A role for the media
December 18, 1999
Reports in the CPU News, the newspaper of the Commonwealth Press Union whose members are newspapers throughout the Commonwealth, are a salutary reminder of the fact that the struggle for press freedom never ends. The free press is continually under serious threat in various parts of the Commonwealth from Malaysia to Fiji to Sri Lanka to Pakistan to Kenya to Zambia and, outside the Commonwealth, to Colombia, Mexico and elsewhere. The countries sometimes change as governments and conditions change. But in Commonwealth and other countries journalists and editors are continually under siege from governments and other interests who seek to prevent them from carrying out their basic task namely to report the facts as fairly and objectively as they can.
Journalism can be a dangerous occupation where vested interests do not want the facts revealed for one reason or another and journalists have been harassed, imprisoned and even murdered. It is good to remind ourselves both of the suffering of our colleagues in other countries and of the honourable and difficult task we have undertaken and the corresponding duty to carry it out with a high degree of professionalism and responsibility. To the extent that we fail to do this we betray our calling.
In an interesting speech in November to the World Press Freedom Committee in Washington Mr James D. Wolfensohn, the president of the World Bank, highlighted one of the important roles he feels the press has to play. Mr. Wolfensohn, talking about empowering the poor by giving them a voice, said:
"A free press is not a luxury. A free press is at the absolute core of equitable development, because if you cannot enfranchise poor people, if they do not have a right to expression, if there is no searchlight on corruption and inequitable practices, you cannot build the public consensus needed to bring about change"

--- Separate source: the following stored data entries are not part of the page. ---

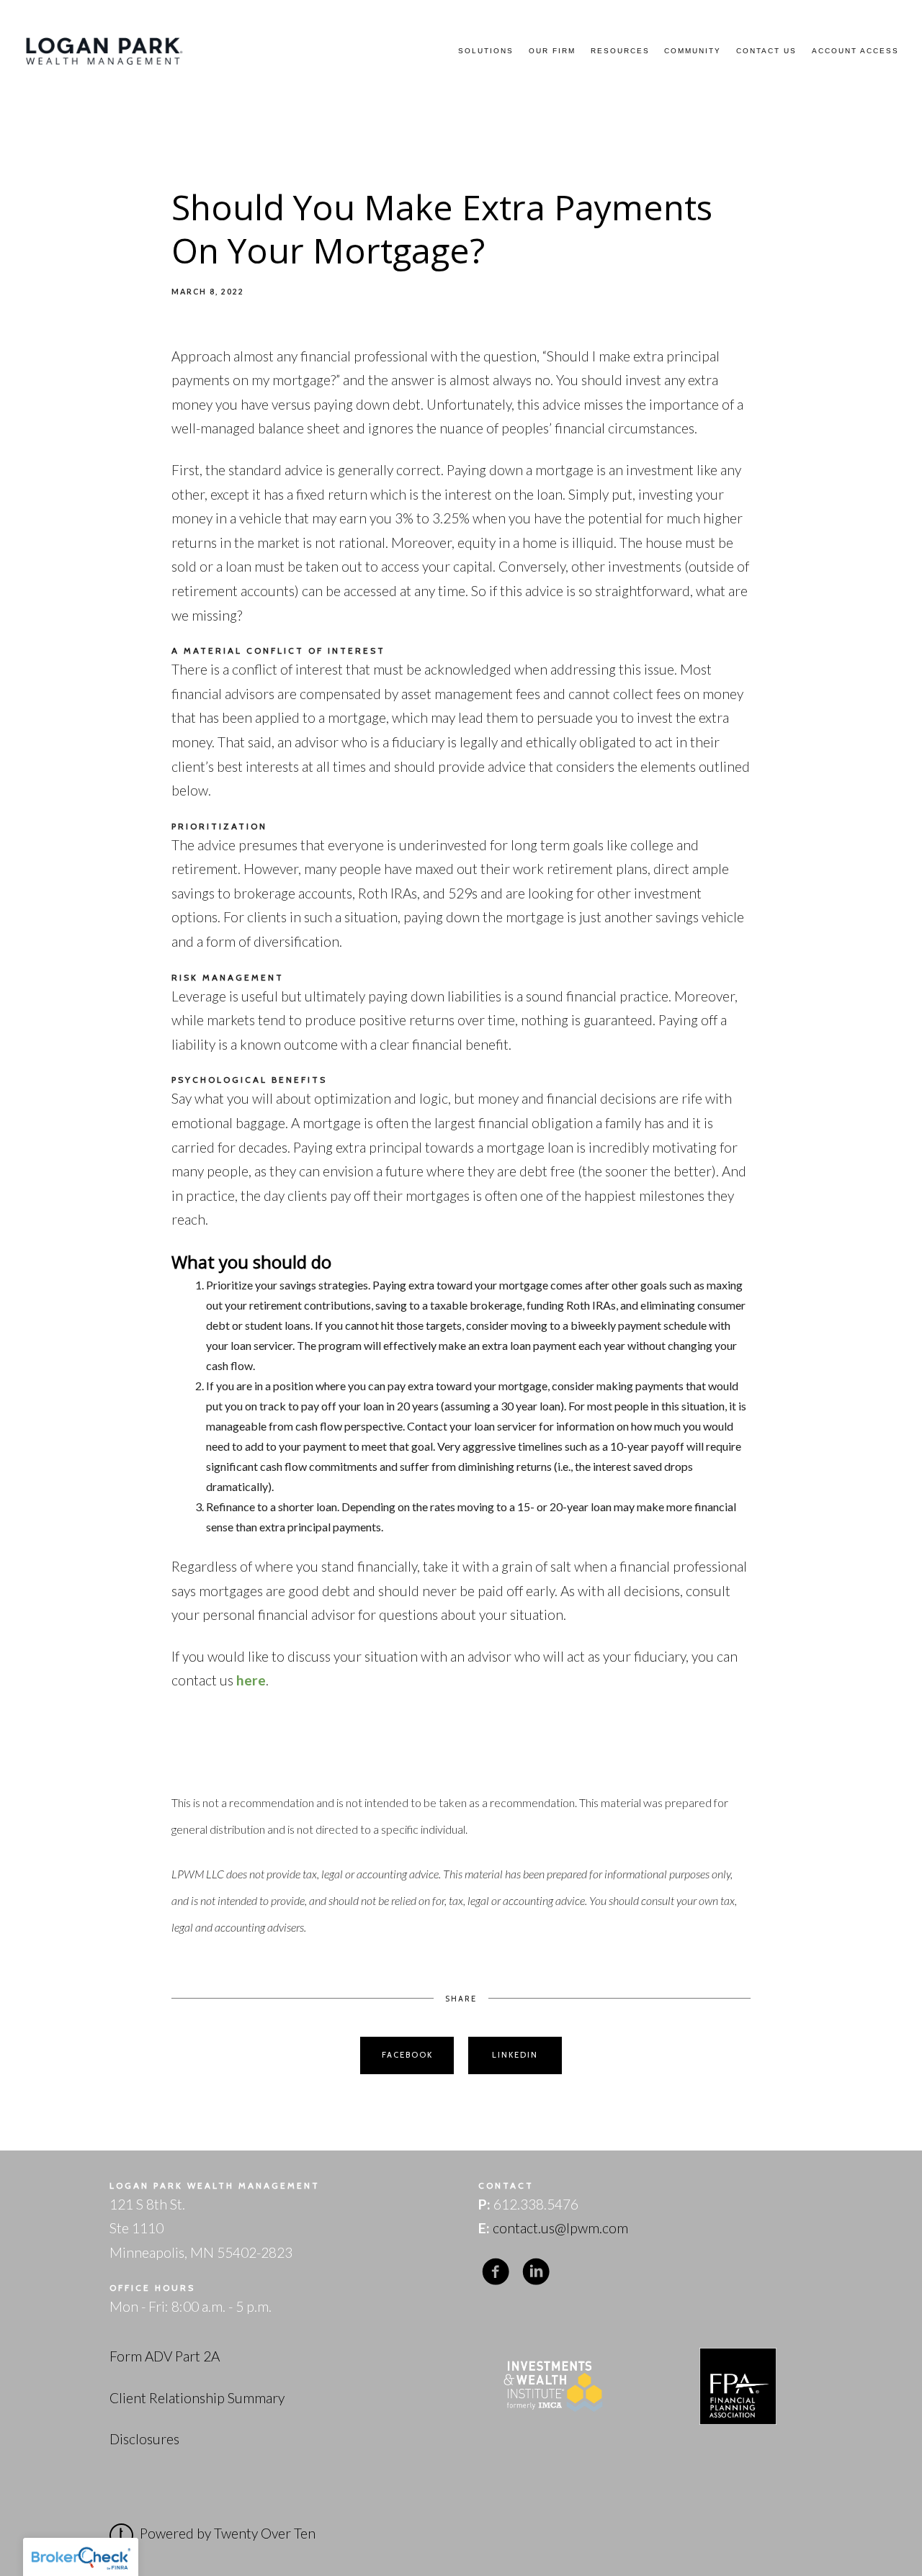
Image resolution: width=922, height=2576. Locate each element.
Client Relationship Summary (197, 2398)
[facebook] (495, 2272)
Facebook (407, 2055)
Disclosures (144, 2439)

"Studies at the bank show that the higher the level of press freedom in countries, the higher the control of corruption. Studies show, too, that there is a strong positive correlation between voice and accountability and measures such as per capita income, infant mortality and adult literacy. And yet we know from Freedom House that just l.2 billion people live in countries with access to a free press, that 2.4 billion live without a free press and 2.4 billion have access to a partially free press"
"What sets the poor apart from the rich is lack of voice. They feel they are not represented, they cannot convey their needs to authorities, they do not have the power to bring a searchlight upon conditions of inequity. Poverty is not just about money. Poor people want to be able to express themselves, to elect their own people and to gain access and representation.

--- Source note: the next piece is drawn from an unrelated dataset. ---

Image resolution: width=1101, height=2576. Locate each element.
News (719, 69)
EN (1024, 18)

" If you do not have the right to voice and the ability to expose issues, which is of course tied to the freedom of the press, you remove the right to equitable development. It is that simple. And each country needs to ensure this right from within. It needs to listen to its own voices to get the ideas moving that can change society".
To do our job well, in other words, we cannot limit ourselves to reporting what government ministers, business leaders, trade union bosses and other prominent figures say. We have to have our ear to the ground, so to speak, to be interested in what the ordinary people have to say and to allow them to voice their concerns. This is achieved partly through making letter columns widely available. But editors may have to do more than this to discharge this duty. They may have to make a special effort to understand and expose the problems of development from the standpoint of the poor, with particular reference to problems of unemployment, health and housing. That is the vista Mr Wolfensohn was seeking to open.